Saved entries

□ □ □ □ □

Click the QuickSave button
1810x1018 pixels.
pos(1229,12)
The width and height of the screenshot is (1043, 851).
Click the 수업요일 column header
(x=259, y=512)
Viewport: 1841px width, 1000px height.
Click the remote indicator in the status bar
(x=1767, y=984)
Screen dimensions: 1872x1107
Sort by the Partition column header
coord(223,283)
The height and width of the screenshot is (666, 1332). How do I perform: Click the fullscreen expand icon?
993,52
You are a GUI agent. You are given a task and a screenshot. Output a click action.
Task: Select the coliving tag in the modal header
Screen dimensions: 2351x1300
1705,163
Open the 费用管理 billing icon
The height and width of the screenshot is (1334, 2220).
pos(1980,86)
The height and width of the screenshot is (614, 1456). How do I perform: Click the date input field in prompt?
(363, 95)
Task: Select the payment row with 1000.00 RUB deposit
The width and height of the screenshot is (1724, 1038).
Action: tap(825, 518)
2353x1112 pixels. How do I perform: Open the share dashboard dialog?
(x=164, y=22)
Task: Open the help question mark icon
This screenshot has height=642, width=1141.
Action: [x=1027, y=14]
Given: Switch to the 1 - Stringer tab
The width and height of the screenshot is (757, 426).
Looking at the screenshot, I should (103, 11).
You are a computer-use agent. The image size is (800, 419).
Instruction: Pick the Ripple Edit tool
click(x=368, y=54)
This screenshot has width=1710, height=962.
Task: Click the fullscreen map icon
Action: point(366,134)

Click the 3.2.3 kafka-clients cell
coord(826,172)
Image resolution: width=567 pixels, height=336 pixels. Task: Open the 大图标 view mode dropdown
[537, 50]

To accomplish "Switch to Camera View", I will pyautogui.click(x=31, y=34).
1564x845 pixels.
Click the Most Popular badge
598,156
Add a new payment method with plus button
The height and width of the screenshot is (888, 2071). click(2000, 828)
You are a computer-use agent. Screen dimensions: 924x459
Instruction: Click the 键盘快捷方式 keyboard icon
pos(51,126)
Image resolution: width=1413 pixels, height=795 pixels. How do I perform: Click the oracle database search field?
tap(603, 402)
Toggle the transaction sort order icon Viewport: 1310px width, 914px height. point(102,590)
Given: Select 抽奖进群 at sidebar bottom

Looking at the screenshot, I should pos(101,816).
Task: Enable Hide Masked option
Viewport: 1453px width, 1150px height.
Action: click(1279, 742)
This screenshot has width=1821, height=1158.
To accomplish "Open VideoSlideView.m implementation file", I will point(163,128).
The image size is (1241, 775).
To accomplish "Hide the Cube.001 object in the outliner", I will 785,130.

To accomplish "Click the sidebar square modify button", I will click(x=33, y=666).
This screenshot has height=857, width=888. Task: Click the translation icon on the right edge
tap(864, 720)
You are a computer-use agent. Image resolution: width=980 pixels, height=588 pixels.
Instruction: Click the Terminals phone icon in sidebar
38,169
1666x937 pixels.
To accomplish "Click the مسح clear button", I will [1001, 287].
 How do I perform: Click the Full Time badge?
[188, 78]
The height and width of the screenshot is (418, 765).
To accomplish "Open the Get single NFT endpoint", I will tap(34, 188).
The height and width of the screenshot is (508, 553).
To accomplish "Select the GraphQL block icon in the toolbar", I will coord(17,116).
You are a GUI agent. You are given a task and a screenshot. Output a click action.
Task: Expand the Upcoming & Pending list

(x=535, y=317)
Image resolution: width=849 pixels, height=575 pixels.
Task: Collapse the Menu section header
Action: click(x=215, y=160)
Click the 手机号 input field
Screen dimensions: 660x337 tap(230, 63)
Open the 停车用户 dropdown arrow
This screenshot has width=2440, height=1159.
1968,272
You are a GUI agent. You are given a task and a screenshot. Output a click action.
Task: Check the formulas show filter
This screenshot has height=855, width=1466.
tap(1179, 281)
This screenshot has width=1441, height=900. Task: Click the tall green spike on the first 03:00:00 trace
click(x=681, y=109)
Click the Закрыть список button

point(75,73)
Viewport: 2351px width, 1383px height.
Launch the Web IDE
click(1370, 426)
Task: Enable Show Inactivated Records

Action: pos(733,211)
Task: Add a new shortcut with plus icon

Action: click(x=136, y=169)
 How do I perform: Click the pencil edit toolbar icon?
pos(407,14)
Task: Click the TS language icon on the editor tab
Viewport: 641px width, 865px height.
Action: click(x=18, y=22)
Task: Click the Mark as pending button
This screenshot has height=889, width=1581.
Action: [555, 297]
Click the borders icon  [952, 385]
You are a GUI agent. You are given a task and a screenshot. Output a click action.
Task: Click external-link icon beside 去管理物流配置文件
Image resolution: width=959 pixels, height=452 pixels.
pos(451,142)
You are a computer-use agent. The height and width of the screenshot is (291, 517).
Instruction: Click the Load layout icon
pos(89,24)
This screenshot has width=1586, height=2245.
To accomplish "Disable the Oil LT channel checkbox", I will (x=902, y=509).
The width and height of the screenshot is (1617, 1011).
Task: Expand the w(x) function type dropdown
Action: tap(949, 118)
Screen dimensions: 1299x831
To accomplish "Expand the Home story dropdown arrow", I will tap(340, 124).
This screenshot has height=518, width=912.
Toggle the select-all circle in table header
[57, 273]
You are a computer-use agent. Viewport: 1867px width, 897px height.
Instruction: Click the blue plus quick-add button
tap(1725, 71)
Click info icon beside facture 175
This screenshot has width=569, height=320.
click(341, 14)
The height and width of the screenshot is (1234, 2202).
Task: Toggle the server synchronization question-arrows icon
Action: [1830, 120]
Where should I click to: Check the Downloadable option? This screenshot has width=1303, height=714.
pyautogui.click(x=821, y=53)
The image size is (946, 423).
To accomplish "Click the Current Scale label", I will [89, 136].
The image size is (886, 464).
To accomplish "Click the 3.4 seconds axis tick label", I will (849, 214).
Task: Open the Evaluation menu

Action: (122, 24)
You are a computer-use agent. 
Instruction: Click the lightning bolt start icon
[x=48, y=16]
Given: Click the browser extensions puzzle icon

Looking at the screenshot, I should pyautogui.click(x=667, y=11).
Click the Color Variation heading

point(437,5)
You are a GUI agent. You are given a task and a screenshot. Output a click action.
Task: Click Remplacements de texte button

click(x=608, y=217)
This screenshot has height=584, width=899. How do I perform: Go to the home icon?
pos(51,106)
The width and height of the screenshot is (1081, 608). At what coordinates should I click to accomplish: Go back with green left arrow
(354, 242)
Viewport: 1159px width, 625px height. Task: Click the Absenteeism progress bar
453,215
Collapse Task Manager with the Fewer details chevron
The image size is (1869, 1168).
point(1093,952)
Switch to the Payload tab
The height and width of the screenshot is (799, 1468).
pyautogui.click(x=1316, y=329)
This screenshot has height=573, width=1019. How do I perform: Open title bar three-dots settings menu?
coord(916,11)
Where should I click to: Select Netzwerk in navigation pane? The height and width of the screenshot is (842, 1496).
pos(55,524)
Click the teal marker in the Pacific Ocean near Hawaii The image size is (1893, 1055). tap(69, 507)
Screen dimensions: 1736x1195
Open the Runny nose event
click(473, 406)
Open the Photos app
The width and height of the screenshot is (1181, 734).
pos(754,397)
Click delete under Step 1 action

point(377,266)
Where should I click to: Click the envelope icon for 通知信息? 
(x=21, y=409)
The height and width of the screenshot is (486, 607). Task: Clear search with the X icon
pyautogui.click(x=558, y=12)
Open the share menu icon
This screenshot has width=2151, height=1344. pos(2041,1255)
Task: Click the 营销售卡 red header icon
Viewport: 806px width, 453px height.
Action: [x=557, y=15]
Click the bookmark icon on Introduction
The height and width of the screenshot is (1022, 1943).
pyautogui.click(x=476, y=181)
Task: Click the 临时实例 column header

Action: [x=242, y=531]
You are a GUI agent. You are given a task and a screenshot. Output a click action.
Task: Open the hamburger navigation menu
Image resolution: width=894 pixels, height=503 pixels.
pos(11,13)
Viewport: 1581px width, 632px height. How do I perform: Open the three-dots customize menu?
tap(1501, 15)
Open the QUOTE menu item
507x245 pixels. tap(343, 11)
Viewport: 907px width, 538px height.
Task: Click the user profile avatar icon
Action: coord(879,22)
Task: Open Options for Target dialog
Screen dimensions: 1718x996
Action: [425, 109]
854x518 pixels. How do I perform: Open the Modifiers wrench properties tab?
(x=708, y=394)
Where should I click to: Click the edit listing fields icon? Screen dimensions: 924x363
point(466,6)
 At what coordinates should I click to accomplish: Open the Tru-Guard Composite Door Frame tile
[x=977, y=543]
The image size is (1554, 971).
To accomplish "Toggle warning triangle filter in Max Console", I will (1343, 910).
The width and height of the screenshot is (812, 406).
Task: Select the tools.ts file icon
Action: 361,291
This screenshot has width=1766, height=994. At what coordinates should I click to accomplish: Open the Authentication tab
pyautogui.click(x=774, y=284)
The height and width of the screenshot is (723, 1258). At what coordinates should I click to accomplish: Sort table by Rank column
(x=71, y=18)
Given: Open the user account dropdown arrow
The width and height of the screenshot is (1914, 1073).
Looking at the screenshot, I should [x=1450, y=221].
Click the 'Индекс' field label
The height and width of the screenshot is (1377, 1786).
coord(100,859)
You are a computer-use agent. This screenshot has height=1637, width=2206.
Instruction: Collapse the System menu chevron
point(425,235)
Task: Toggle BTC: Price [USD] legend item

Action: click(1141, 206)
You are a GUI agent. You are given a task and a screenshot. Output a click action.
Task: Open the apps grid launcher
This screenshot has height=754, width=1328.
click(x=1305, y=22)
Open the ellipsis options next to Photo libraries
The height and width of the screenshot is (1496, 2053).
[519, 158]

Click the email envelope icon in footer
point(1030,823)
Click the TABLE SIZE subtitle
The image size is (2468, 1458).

□ □ □ □ □

Goal of the exercise:
Take exactly the lines from the one containing "How do I perform: Click the Full Time badge?" through the one containing "Click the borders" in the data above, and output them with nothing added.

Answer:
 How do I perform: Click the Full Time badge?
[188, 78]
The height and width of the screenshot is (418, 765).
To accomplish "Open the Get single NFT endpoint", I will tap(34, 188).
The height and width of the screenshot is (508, 553).
To accomplish "Select the GraphQL block icon in the toolbar", I will coord(17,116).
You are a GUI agent. You are given a task and a screenshot. Output a click action.
Task: Expand the Upcoming & Pending list

(x=535, y=317)
Image resolution: width=849 pixels, height=575 pixels.
Task: Collapse the Menu section header
Action: click(x=215, y=160)
Click the 手机号 input field
Screen dimensions: 660x337 tap(230, 63)
Open the 停车用户 dropdown arrow
This screenshot has width=2440, height=1159.
1968,272
You are a GUI agent. You are given a task and a screenshot. Output a click action.
Task: Check the formulas show filter
This screenshot has height=855, width=1466.
tap(1179, 281)
This screenshot has width=1441, height=900. Task: Click the tall green spike on the first 03:00:00 trace
click(x=681, y=109)
Click the Закрыть список button

point(75,73)
Viewport: 2351px width, 1383px height.
Launch the Web IDE
click(1370, 426)
Task: Enable Show Inactivated Records

Action: pos(733,211)
Task: Add a new shortcut with plus icon

Action: click(x=136, y=169)
 How do I perform: Click the pencil edit toolbar icon?
pos(407,14)
Task: Click the TS language icon on the editor tab
Viewport: 641px width, 865px height.
Action: click(x=18, y=22)
Task: Click the Mark as pending button
This screenshot has height=889, width=1581.
Action: [555, 297]
Click the borders icon  [952, 385]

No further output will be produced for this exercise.